Par des indiscrétions, j’en sus davantage sur leur compte. Ils débarquaient directement de Paris en voiture et avaient atterri à la Bourboule dans la matinée. Ils étaient partis en randonnée en début d’après-midi, pour accéder au lac de Guéry. Visiblement, à partir de ce plan d’eau, nous avions suivi le même parcours du GR 30. Je les avais devancés à un quart-d’heure près. Au cours de notre dîner de raclette, accompagné du Bleu d’Auvergne, nous nous échangeâmes quelques paroles d’amabilité, afin d’entretenir la conversation. Leur prochaine destination s’orientait différemment de la mienne, bien que nos routes seraient identiques dans les premiers kilomètres. Notre but commun et caché, en revanche, était de savourer un repos fort mérité ce soir. Je percevais un excès de fatigue poindre à mon horizon.

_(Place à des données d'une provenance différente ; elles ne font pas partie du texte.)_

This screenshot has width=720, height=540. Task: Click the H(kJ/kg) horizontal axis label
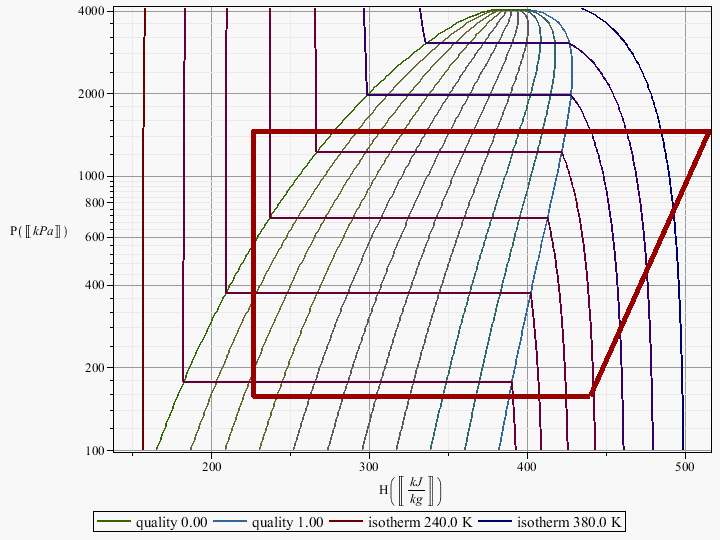coord(410,491)
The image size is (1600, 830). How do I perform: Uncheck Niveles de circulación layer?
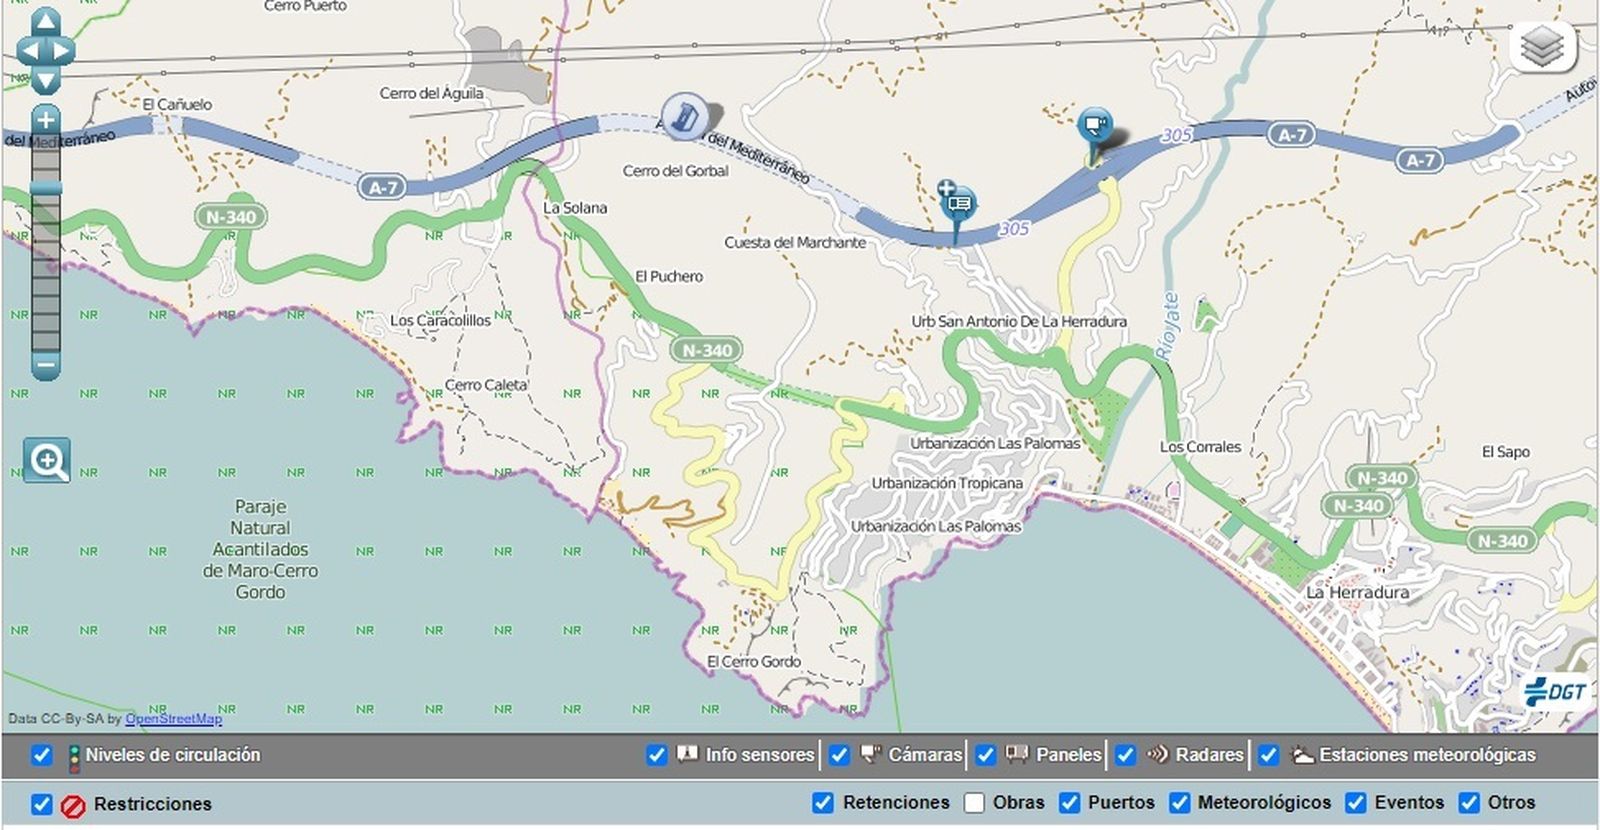tap(42, 755)
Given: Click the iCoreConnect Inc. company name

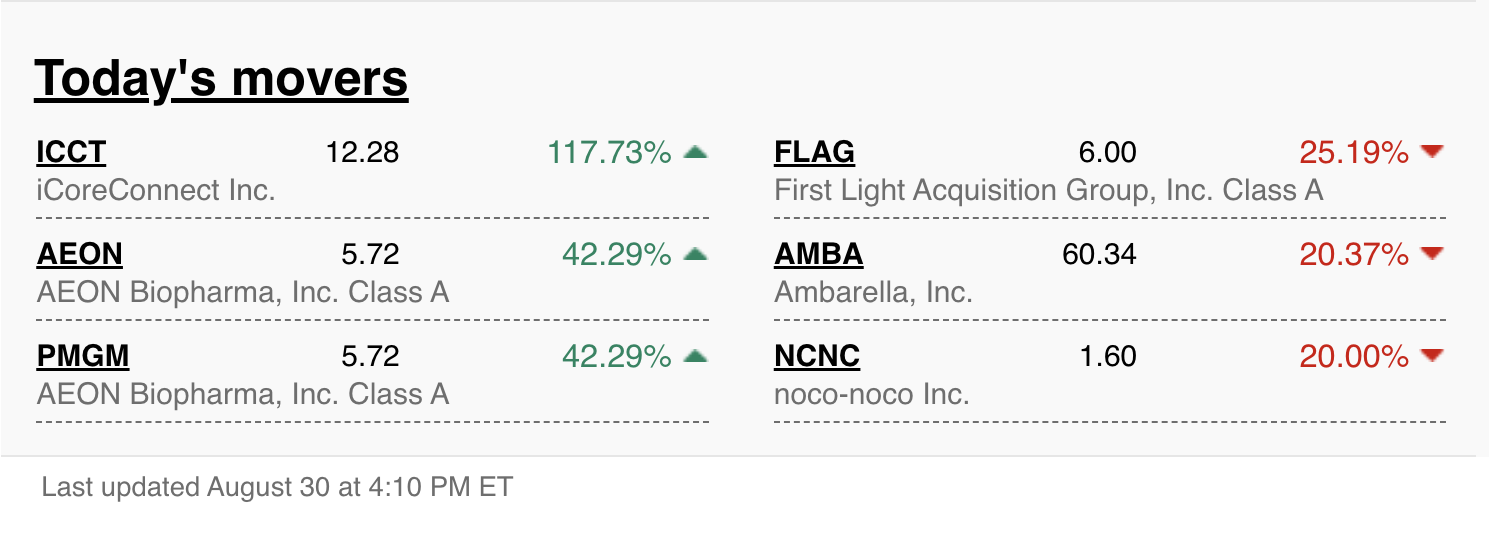Looking at the screenshot, I should [156, 190].
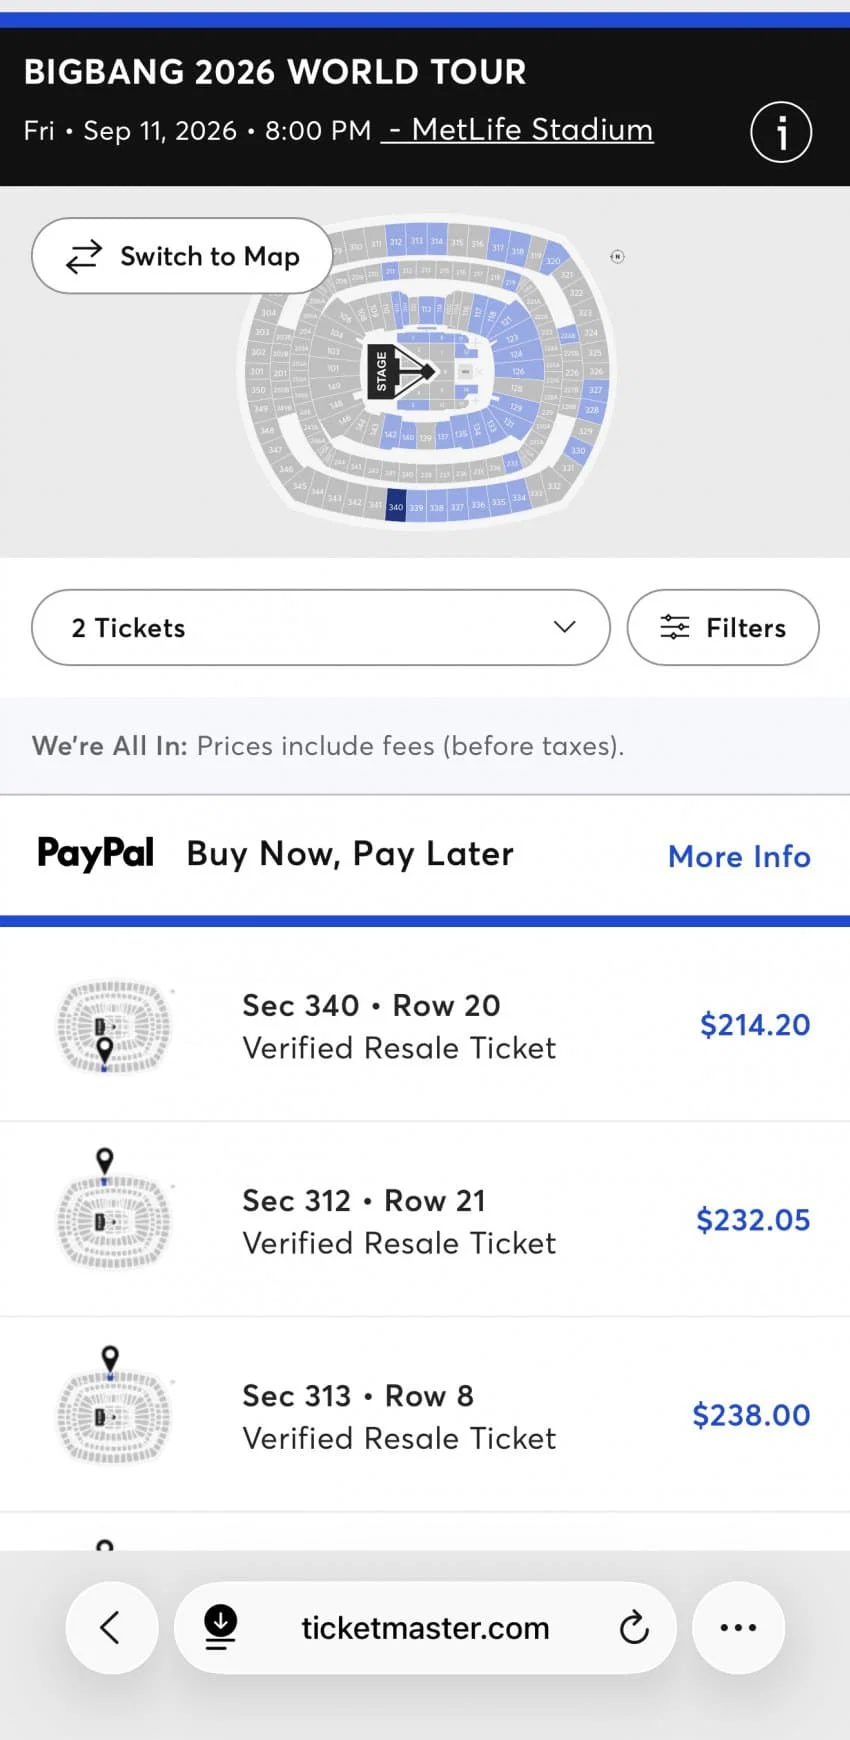Click the Filters sliders icon
This screenshot has width=850, height=1740.
click(x=675, y=627)
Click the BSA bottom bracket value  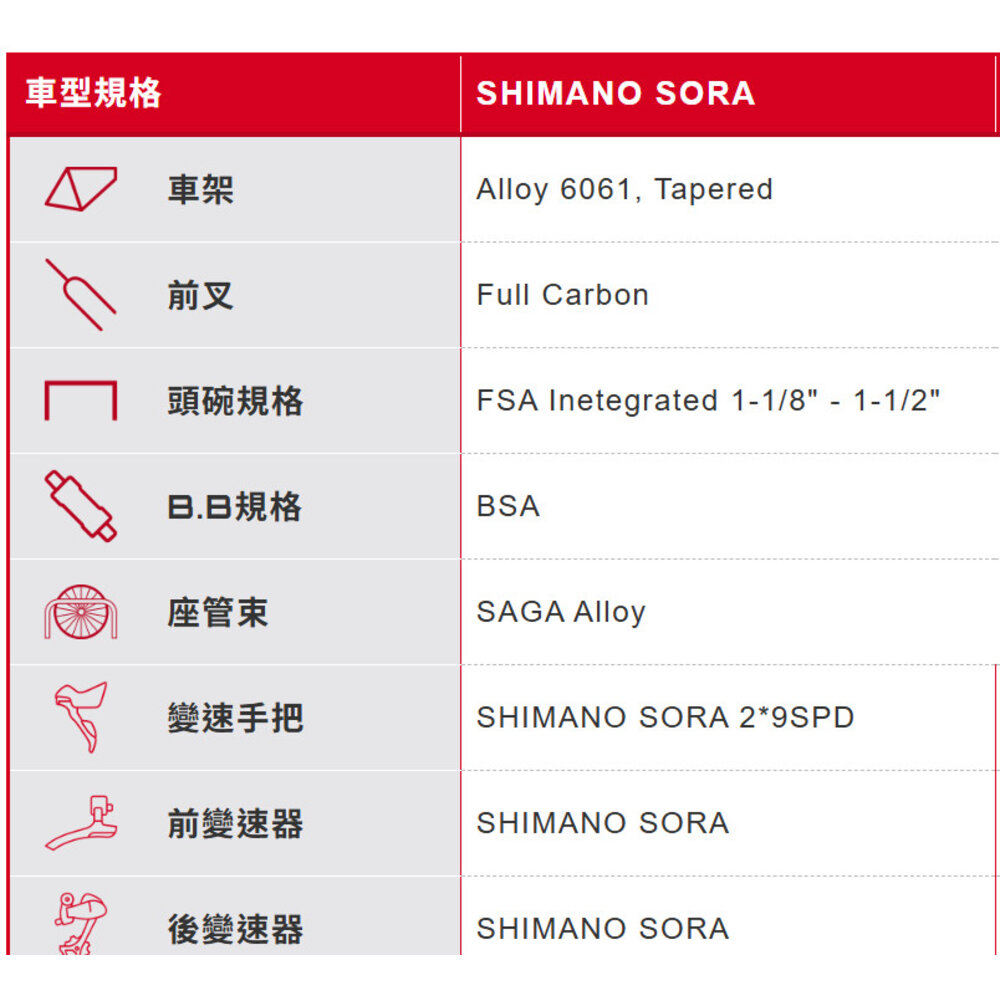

En fin de repas, j’allais traverser la véranda pour descendre aux chambres. Soudain, à travers la baie vitrée, je fus ébloui par une amorce de coucher de soleil. La patronne cria : « Hé ! Venez tous ici ! Venez voir le plus beau coucher de soleil de la région ! » Enthousiasmé par ce spectacle, je courus à mon dortoir et préparai à la hâte mon matériel de photo, étalé sur le lit. Ensuite, mon trépied planté sur la dalle à l’extérieur, surmonté de mon Réflex, me voilà paré à saisir ces instants inoubliables. Hélas ! le temps me manquait pour élaborer mes réglages et, de surcroît, des résidus de nuages isolés plombèrent parfois la descente de ce rare phénomène astral. Quelques clics, nouvelle pellicule et, hop ! tout était dans la boîte.

Il était superflu de consacrer ma soirée ou mes pensées à l’étape suivante : tout était déjà défini, l’itinéraire comportait peu de dénivelé mais beaucoup de marche. Cette nuit, je m’endormis facilement comme une masse.